また、重要な機能としてはFFIのサポートが無い。単純にconfigure時にフラグとしてホスト判定を保存してしまうと、Universal Binaryがビルドできなくなってしまうので。。これはconfig.h側で判定するように変更予定。

MSVCビルドの変更(cmakeブランチ)

MSVCビルドはCMake経由のビルドに変更した。
ただ、今までのMSVCサポートに存在したリンク時最適化等の指定が無くなっている。そのうち変更可能なオプションになる予定。
CMakeに移行したので、MSVC上でのビルドのためにはCMakeのインストールが必須になった。
また、従来静的リンクしていたGMP(MPIR)を、ユーザが明示的に指示する形に変更した。MPIRのソリューションファイルにはdllビルドとlib(静的リンク)ビルドの両方が有るので、適切なバージョンを選択されたい。バイナリ版は検討中。
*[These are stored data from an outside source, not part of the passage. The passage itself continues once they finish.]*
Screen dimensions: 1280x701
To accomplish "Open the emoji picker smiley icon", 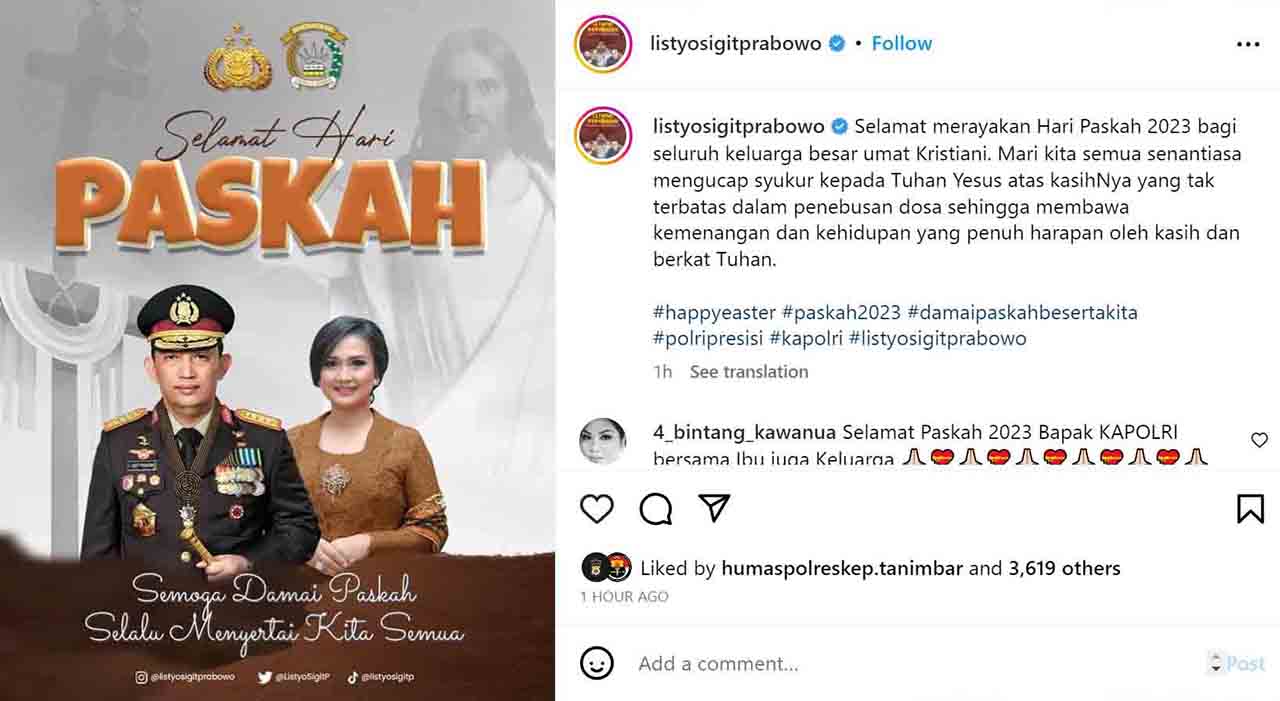I will pos(597,663).
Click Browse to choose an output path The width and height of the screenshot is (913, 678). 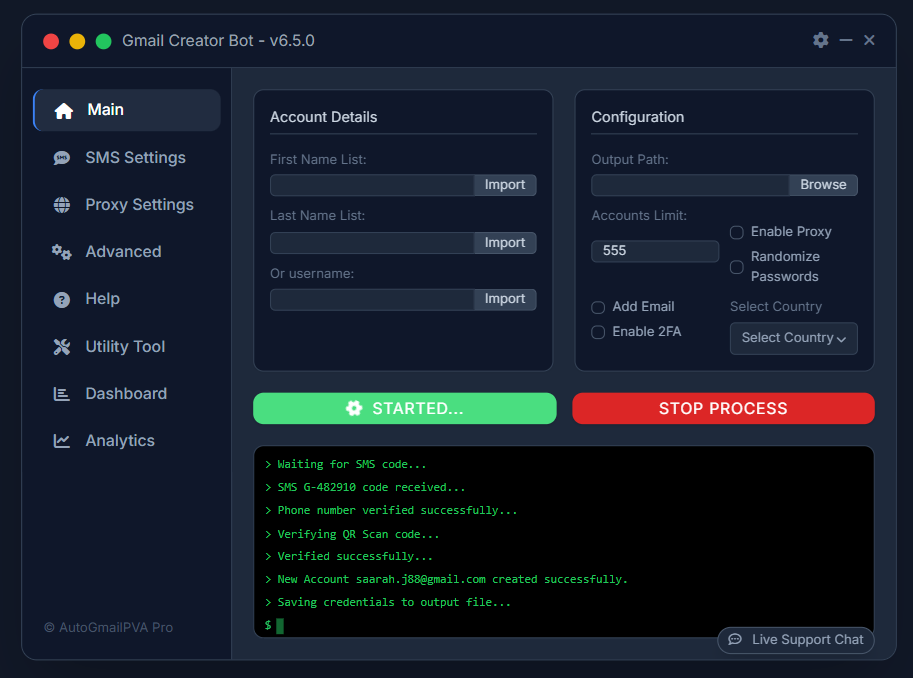click(x=822, y=184)
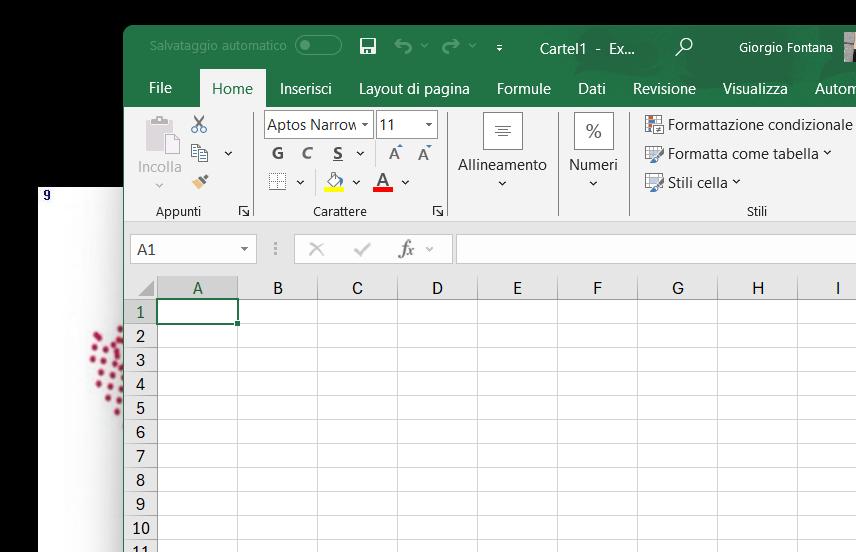Screen dimensions: 856x552
Task: Toggle italic with the C button
Action: pyautogui.click(x=307, y=153)
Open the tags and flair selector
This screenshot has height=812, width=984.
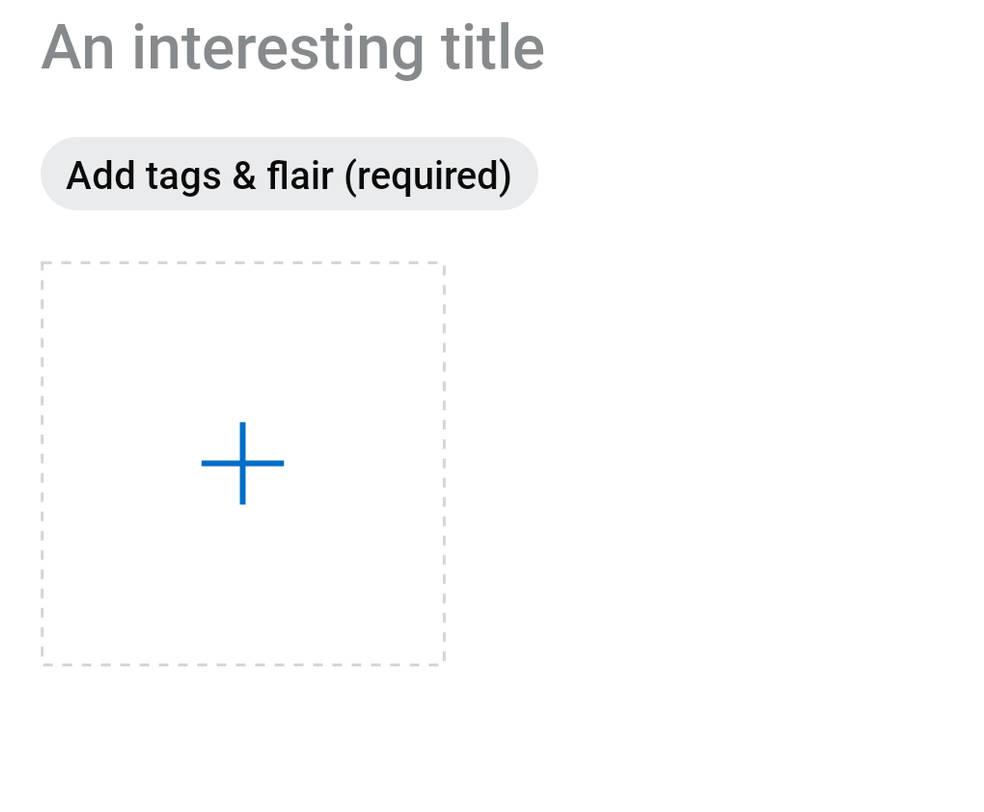click(289, 174)
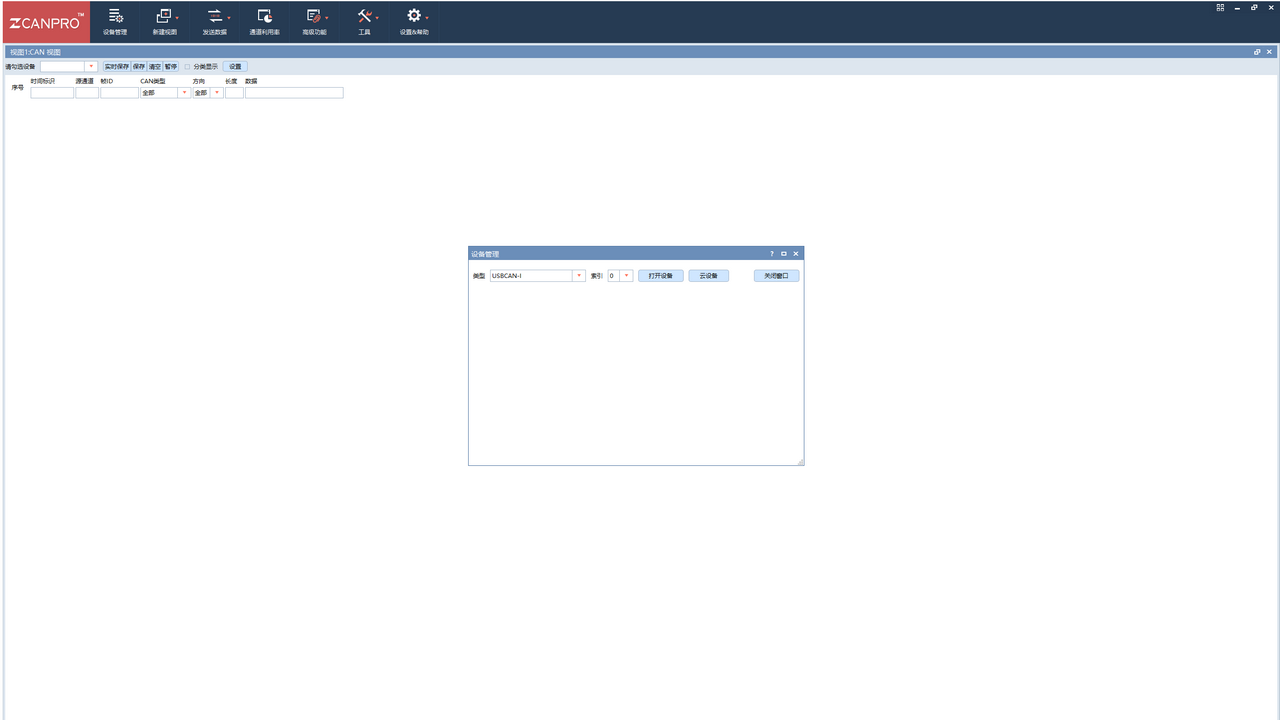
Task: Open 高级功能 (Advanced Functions) icon
Action: [x=314, y=17]
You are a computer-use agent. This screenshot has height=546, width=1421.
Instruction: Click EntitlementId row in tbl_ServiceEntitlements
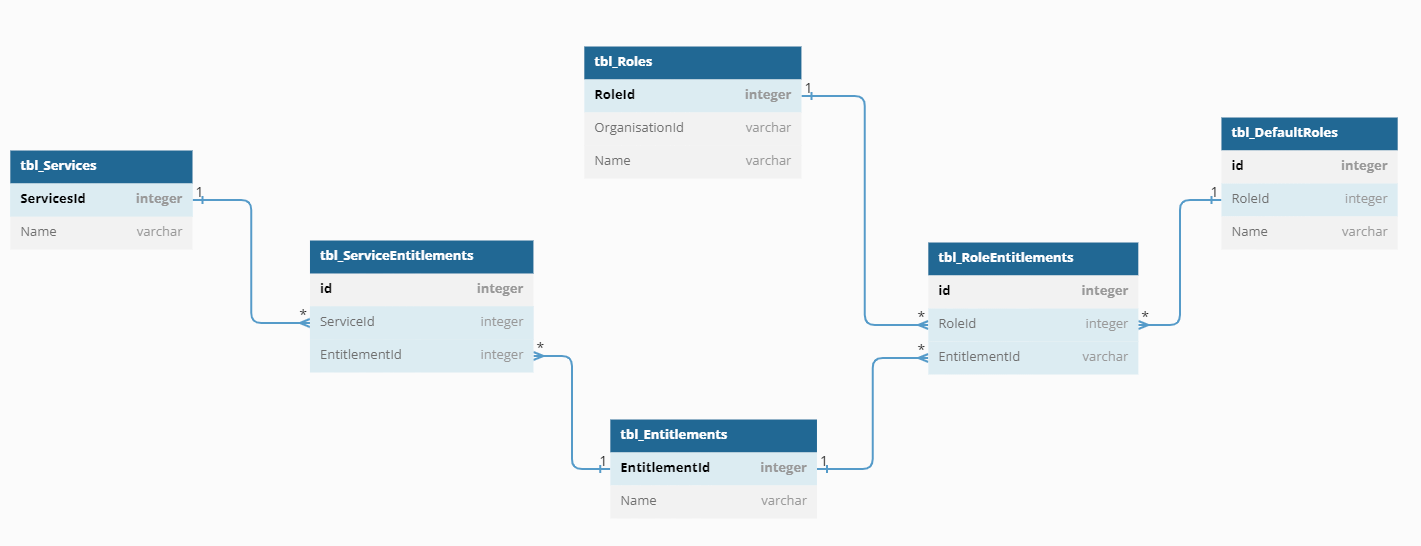[421, 355]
もちろん、CPU固有の最適化を使うこともできる。
従来、GMPを静的リンクしていた場合は、GPLクリーンでないR6RSスクリプトの実行にライセンス上の懸念が有った。今回の変更で、少くともユーザは容易にmoshバイナリのライセンスを選択できるようになった。また、この変更によってgmp.hを含まなくなったので、moshのソースツリーから(L)GPLライセンスのコードは無くなった。(nmoshのビルドに使っているalexpanderのようにGPLライセンスを選択可能なコードは有るが、そもそもBSDLでもGPLライセンスは選択可能。)
従来のMSVC9に加えて、新にMSVC10をサポートした。どちらも今後しばらくはTier1として運用。MSVC8以前はサポートしなくなった。

XCodeのサポート(cmakeブランチ)

CMake経由でApple XCodeでのビルドに対応した。テスト類も通過する。
XCodeコンパイラは微妙にLLVMが統合されている都合で、moshのdirect-threaded codeが正常に動作しない。今のところこれは無効にされるので、通常のビルドよりもパフォーマンスに劣るはず。
今のところXCodeを使うメリットは殆ど無くて、これはそのうちリリースされるXCode4対応を見て。XCode4がリリースされれば、病的に高速なコンパイラや微妙に便利なデバッガの恩恵を得られるようになるはず。
XCode+SnowLeopardの組合せはそのうちTier1アーキテクチャに追加予定。

Eclipse CDTのサポート(cmakeブランチ)

CMake経由でEclipse CDTでのビルドに対応した。テスト類のサポートはまだ。
EclipseはTier1になる予定は無い。